Exercise objective -
Read through the listing below, and copy every line where the string "computer" appears.

Data shown -

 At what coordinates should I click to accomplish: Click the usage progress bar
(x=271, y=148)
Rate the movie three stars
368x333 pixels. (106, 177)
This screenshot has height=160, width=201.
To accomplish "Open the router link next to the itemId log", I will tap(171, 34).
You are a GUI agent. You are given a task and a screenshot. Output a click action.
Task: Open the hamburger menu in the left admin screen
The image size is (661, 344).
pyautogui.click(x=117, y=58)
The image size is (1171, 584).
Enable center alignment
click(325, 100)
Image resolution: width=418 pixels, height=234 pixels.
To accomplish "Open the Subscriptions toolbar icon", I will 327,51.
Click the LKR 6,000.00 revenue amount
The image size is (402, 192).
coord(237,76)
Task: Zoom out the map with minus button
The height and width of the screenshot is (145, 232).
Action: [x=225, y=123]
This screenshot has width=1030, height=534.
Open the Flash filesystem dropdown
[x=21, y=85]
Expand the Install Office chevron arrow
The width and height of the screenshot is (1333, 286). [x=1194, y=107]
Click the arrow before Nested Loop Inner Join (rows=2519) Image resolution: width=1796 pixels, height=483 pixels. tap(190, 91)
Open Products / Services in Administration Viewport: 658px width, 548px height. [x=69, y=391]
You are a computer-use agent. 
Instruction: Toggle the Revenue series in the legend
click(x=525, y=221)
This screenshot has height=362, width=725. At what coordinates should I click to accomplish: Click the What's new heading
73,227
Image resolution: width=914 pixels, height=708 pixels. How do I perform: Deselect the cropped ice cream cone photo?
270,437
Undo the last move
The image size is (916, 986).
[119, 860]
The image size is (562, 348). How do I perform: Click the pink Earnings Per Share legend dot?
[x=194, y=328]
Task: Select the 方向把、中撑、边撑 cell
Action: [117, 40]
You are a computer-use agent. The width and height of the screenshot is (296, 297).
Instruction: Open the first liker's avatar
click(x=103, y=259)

Task output -
You are a computer-use agent. 
You are a computer-use agent. The width and height of the screenshot is (296, 297).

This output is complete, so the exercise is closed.